B+ is how I’d grade the Supreme Court’s latest term. Cato filed amicus briefs in 16 cases. We were on the winning side in 12. That’s quite impressive considering that cases reaching the court pose complex and contentious issues that typically divide lower courts as well as legal scholars. Among our more important victories:

  • Government cannot make value judgments regarding “scandalous” or “immoral” trademarks.
  • State and local eminent domain actions can be challenged in federal court without first exhausting state court remedies.
  • The Twenty-First Amendment, repealing Prohibition, does not allow states to discriminate against interstate commerce by enacting protectionist legislation.
  • Courts will no longer rubber-stamp administrative agency interpretations of agency-crafted regulations.

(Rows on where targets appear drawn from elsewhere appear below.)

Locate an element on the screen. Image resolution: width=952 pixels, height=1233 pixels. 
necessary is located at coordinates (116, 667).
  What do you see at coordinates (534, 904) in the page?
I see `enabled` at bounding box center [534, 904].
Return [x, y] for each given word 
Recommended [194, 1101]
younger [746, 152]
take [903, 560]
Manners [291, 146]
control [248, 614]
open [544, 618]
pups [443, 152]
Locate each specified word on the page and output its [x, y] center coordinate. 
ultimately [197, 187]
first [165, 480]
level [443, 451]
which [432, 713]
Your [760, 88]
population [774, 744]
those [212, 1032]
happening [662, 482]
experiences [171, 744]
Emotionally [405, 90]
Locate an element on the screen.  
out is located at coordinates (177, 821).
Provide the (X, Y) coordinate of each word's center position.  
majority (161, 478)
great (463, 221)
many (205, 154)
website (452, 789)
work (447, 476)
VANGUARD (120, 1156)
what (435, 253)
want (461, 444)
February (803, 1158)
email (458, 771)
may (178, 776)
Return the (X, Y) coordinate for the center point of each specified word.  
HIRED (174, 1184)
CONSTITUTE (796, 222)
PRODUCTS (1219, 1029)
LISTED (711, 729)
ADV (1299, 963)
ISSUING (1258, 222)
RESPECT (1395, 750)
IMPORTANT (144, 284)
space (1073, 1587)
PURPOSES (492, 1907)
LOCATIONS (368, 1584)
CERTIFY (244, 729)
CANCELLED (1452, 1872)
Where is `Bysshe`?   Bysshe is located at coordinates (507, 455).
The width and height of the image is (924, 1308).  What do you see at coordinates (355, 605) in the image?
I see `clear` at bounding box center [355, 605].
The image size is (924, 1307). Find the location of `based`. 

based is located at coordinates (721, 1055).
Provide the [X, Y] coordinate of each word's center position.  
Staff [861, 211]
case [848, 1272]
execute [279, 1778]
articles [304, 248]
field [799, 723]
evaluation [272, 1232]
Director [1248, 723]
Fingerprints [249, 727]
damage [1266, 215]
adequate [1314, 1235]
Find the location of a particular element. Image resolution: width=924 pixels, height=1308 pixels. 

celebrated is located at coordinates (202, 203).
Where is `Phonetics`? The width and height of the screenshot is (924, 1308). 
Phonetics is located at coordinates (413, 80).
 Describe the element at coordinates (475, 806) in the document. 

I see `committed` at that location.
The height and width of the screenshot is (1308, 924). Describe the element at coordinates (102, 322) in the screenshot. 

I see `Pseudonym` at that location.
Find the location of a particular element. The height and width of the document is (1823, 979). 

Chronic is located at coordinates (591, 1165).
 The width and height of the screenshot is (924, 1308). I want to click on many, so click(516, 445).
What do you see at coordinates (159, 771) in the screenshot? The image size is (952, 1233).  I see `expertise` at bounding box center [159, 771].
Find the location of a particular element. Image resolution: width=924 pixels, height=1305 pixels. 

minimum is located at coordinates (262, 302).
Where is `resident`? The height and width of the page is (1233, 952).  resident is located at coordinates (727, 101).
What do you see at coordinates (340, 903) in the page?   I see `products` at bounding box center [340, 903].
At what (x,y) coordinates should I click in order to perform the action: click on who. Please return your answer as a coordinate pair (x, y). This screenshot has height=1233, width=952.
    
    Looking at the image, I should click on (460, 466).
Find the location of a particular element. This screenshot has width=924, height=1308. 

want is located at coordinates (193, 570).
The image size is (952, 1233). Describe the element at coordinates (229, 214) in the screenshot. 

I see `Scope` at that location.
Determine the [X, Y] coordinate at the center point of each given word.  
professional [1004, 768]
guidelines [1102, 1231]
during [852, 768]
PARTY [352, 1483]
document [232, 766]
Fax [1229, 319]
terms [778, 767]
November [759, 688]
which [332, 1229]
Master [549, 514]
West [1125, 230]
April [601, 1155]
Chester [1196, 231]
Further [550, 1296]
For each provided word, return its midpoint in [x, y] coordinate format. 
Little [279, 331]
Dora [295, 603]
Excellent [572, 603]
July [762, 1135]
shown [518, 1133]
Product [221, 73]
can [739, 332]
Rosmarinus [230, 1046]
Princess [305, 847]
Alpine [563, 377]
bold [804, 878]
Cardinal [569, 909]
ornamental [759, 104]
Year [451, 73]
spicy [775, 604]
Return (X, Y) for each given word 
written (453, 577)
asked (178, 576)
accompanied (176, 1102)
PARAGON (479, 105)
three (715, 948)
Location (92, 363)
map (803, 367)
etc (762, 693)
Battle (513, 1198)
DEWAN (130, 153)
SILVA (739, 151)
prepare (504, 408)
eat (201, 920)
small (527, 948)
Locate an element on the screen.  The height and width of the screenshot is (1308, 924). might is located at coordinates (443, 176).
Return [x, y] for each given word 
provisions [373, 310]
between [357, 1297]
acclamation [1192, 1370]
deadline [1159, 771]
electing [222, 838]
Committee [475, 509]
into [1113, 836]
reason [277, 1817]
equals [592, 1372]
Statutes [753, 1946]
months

Weighed against those successes were several losses:

  • The Fourth Amendment permits a warrantless blood alcohol test of an unconscious driver.
  • The constitutional ban on double jeopardy does not protect the accused from trial for the same crime by two separate sovereigns.
  • Congress can reasonably delegate its authority to resolve practical legislative problems and make feasibility judgments under statutes that contain an intelligible principle to guide the delegation.

That brings us to Timbs v. Indiana — a triple victory that documents the court’s concern over civil forfeiture abuse; the availability of a new tool, the constitutional ban on excessive fines, to rein in that abuse; and the application of the excessive fines clause in the Eighth Amendment to the states as well as the federal government.

Tyson Timbs pleaded guilty to dealing drugs in Indiana. When he was arrested, the police seized a Land Rover SUV, charging that it was used to transport heroin. Timbs had paid $42,000 for the SUV — more than four times the $10,000 maximum fine for his crime. Lower courts ruled that the forfeiture amounted to an excessive fine, but the Indiana Supreme Court held that the excessive fines clause applied only to the federal government.

The root of civil forfeiture abuse can be traced to a 1996 Supreme Court case, Bennis v. Michigan. Tina Bennis co-owned a car with her husband, who took the car without her knowledge or consent and then had sex in the car with a prostitute. The police arrested the husband, the prostitute, and … the car, which allegedly “facilitated” the crime. Tina Bennis protested that she was an innocent co-owner, but the Supreme Court (5–4) upheld the forfeiture.

In 2000, Congress finally reacted — creating a federal innocent-owner exception. But many states still allow forfeiture of property that has minimal connection to an actual crime. Law enforcement officials thus have a perverse economic incentive. Civil forfeiture has become policing for profit — one of the more regrettable byproducts of our feckless war on drugs.

But now, after the Timbs case, which was litigated by our friends at the Institute for Justice, forfeitures can be contested not only as a violation of due process, or an uncompensated taking of property, but also as an imposition of excessive fines as barred by the Eighth Amendment. And that third line of attack can now be pursued in state as well as federal cases.

Until the Fourteenth Amendment was ratified, the Bill of Rights did not apply to the states. But then the due process clause of that amendment was used to “incorporate” the Bill of Rights against the states. That task wasn’t completed all at once. It was accomplished provision by provision — free speech, religion, protection against unreasonable searches, etc. Remarkably, until the Timbs case, the court had not decided whether the excessive fines clause is incorporated. The criterion for incorporation is whether the right is deemed to be “fundamental.” That depends, in turn, on whether the right is vital to “our scheme of ordered liberty” or “deeply rooted in this Nation’s history and tradition.” Virtually all of the Bill of Rights now qualify — including the First, Fourth, Fifth, and Sixth Amendments as well as the rest of the Eighth Amendment.

Justice Ruth Bader Ginsburg, writing for a unanimous court, made it official: The excessive fines clause is fundamental and, therefore, incorporated.